◆ Exercise details: Rewrite the records from the line containing "The height and width of the screenshot is (758, 1028)." through the line containing "This screenshot has width=1092, height=614.", replacing "analyze" with "examine" and keeping everything else the same.

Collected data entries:
»»

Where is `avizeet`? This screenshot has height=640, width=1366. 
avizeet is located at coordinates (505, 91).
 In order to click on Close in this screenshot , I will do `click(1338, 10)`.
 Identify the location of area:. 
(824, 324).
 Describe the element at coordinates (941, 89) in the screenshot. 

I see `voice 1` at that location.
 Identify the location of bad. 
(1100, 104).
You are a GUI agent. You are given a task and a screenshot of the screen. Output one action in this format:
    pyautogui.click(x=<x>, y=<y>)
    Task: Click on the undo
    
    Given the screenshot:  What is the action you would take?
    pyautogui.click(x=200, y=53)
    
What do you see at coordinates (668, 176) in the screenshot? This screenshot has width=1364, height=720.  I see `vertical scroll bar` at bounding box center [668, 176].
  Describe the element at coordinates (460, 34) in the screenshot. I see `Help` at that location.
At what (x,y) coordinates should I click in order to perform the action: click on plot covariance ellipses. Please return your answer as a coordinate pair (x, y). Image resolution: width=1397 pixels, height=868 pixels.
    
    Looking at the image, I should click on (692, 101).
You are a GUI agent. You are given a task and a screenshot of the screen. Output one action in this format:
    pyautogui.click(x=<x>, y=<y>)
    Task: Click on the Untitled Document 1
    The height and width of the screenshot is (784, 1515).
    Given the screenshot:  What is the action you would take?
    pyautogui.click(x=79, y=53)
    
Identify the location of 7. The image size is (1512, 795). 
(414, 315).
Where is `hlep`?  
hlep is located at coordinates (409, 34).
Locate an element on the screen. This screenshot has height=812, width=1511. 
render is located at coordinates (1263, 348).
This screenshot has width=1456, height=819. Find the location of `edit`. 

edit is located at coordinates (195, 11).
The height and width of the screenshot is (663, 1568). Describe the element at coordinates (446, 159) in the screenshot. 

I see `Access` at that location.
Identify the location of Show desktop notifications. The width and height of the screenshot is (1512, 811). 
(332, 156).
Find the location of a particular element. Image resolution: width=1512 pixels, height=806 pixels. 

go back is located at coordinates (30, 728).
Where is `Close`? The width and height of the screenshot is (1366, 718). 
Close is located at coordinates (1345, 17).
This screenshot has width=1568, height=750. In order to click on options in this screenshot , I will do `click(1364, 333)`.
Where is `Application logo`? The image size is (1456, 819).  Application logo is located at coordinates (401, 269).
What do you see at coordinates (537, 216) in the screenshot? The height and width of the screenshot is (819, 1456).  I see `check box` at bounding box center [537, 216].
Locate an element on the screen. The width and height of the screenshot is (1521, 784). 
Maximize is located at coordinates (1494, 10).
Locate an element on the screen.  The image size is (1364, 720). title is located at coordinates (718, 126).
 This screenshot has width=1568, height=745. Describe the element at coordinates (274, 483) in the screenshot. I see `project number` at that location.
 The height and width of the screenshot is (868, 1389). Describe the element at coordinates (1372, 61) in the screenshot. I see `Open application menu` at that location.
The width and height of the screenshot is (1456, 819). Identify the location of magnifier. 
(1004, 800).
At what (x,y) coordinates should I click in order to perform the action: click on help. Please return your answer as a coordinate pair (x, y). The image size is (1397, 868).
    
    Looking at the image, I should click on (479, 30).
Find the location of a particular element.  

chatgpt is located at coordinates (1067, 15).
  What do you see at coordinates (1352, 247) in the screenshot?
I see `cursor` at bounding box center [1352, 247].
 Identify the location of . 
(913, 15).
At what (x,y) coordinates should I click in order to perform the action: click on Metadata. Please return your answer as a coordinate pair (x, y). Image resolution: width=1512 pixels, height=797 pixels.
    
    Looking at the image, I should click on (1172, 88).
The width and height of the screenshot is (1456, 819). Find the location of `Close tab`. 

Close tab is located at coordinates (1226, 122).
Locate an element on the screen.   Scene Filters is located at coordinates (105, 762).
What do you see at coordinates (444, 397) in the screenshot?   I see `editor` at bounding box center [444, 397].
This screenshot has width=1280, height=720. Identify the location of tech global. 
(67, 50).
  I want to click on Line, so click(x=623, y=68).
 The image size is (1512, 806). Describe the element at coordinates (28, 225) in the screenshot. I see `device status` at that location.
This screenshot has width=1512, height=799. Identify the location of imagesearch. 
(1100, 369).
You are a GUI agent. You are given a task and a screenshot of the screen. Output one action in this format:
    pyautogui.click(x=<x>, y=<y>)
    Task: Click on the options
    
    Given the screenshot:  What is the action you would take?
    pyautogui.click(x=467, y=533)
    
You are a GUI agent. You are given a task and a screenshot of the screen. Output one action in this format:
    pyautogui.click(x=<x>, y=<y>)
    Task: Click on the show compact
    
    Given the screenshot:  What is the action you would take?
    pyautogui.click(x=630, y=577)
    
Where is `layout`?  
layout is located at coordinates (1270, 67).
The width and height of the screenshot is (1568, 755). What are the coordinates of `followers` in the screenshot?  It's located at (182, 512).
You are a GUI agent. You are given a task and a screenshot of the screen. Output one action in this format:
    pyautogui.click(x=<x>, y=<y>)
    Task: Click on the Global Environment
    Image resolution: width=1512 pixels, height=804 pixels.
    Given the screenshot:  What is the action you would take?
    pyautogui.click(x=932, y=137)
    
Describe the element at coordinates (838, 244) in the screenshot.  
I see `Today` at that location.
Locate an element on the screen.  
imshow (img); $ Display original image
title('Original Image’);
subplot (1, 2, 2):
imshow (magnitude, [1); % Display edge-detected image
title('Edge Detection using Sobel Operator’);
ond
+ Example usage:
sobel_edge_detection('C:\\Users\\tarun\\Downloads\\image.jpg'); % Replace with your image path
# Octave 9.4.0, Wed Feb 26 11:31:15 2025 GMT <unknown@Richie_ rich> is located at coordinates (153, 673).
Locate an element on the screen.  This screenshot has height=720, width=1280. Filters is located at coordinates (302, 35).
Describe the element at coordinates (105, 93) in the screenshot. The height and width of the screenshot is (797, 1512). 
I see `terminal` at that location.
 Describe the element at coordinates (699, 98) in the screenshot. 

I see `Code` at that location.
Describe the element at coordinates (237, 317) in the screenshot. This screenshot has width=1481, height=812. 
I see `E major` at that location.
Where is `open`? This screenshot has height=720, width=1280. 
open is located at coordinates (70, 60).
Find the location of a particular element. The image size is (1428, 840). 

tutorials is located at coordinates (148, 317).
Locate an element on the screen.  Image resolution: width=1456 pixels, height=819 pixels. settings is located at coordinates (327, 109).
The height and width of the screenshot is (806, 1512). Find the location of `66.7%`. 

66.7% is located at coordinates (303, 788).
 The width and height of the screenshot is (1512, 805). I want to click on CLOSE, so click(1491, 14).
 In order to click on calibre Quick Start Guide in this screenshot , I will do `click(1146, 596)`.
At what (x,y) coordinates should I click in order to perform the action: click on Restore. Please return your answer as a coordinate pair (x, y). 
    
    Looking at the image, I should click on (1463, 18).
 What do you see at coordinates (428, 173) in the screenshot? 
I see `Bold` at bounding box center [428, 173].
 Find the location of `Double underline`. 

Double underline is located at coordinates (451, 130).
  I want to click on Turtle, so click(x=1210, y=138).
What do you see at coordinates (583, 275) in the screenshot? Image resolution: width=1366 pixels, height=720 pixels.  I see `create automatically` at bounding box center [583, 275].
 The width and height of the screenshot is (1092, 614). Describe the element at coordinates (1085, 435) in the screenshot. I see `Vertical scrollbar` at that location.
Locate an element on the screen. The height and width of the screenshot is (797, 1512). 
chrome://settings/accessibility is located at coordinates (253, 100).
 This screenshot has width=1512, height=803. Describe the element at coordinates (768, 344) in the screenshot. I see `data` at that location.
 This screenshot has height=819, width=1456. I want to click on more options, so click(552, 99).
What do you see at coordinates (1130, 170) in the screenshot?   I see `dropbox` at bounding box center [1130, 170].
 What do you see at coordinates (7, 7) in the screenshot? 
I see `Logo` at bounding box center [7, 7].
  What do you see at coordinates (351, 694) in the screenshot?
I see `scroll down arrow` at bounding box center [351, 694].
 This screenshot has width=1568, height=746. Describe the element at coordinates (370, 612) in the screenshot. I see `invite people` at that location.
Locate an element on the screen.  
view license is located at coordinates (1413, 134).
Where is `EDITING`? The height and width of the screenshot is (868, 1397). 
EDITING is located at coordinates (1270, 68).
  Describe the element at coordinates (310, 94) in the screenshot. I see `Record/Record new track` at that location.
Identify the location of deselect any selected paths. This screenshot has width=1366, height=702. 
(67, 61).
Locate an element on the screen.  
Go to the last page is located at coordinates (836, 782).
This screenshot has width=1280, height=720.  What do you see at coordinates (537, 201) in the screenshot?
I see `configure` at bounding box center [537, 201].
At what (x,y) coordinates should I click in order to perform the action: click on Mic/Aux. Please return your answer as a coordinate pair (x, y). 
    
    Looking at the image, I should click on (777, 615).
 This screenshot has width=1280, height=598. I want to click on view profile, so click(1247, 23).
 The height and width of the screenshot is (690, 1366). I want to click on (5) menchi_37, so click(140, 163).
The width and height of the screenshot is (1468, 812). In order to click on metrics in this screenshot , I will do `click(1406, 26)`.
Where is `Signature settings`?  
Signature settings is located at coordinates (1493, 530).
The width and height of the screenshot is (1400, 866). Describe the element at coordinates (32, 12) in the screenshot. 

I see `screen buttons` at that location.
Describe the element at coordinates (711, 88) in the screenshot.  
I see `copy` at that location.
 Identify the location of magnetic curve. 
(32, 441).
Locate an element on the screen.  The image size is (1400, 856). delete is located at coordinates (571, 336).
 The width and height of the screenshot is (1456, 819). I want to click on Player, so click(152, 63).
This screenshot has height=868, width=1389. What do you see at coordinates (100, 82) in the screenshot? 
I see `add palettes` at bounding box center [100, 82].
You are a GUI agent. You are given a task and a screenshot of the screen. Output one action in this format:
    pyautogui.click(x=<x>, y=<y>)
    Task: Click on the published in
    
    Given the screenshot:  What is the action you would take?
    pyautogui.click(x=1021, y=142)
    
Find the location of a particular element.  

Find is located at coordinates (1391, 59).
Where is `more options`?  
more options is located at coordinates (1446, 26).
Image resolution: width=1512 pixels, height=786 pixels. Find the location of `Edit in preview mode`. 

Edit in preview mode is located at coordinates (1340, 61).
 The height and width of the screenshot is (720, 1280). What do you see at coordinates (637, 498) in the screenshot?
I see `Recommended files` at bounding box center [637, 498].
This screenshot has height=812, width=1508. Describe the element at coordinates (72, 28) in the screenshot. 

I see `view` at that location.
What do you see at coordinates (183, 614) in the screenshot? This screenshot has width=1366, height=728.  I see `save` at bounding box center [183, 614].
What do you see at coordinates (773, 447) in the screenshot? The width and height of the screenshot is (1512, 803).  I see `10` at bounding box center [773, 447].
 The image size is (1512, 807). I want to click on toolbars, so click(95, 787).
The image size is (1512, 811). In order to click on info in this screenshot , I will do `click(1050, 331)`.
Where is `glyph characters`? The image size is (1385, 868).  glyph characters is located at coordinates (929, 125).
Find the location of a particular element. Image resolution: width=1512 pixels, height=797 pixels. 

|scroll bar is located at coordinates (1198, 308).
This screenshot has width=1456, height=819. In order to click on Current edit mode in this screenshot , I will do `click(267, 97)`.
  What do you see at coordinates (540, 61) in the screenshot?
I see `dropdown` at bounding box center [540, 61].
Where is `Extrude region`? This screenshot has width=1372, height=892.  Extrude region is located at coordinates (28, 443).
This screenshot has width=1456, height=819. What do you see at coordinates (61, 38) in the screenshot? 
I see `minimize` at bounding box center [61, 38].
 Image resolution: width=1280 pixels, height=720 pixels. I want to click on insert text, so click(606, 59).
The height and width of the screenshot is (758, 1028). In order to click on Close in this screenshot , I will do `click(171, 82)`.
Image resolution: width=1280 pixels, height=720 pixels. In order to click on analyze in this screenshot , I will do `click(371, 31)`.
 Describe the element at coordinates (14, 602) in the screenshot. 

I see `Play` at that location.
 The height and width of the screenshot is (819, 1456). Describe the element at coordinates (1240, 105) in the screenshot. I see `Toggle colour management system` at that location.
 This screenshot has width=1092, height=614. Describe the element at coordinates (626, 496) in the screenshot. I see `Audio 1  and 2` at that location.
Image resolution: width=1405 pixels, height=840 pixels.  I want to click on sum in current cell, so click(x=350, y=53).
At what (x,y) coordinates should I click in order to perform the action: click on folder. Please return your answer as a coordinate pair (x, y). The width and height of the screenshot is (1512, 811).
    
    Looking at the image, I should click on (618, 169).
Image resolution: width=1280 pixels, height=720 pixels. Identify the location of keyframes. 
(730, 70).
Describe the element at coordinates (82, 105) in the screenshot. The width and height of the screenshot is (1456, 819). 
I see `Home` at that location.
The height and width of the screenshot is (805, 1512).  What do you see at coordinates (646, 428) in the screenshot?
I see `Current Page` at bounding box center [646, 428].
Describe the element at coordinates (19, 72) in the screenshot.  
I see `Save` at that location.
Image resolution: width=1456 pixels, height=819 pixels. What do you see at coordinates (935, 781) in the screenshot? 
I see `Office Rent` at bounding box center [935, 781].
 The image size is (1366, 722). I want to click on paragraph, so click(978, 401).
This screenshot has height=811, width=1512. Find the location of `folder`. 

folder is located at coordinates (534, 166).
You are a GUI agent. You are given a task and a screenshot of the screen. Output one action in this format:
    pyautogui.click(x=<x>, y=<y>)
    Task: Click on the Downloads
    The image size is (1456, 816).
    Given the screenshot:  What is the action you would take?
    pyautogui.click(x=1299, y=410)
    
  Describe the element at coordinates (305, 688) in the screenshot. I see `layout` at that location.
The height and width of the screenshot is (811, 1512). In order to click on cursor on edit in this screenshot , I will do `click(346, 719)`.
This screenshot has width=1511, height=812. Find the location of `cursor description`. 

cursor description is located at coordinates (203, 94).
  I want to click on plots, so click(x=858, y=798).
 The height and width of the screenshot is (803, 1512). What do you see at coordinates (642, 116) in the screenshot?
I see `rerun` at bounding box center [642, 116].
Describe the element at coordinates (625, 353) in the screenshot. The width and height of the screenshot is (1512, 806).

««

◆ Task answer:
The height and width of the screenshot is (758, 1028). In order to click on Close in this screenshot , I will do `click(171, 82)`.
Image resolution: width=1280 pixels, height=720 pixels. In order to click on examine in this screenshot , I will do `click(371, 31)`.
 Describe the element at coordinates (14, 602) in the screenshot. 

I see `Play` at that location.
 The height and width of the screenshot is (819, 1456). Describe the element at coordinates (1240, 105) in the screenshot. I see `Toggle colour management system` at that location.
 This screenshot has width=1092, height=614. Describe the element at coordinates (626, 496) in the screenshot. I see `Audio 1  and 2` at that location.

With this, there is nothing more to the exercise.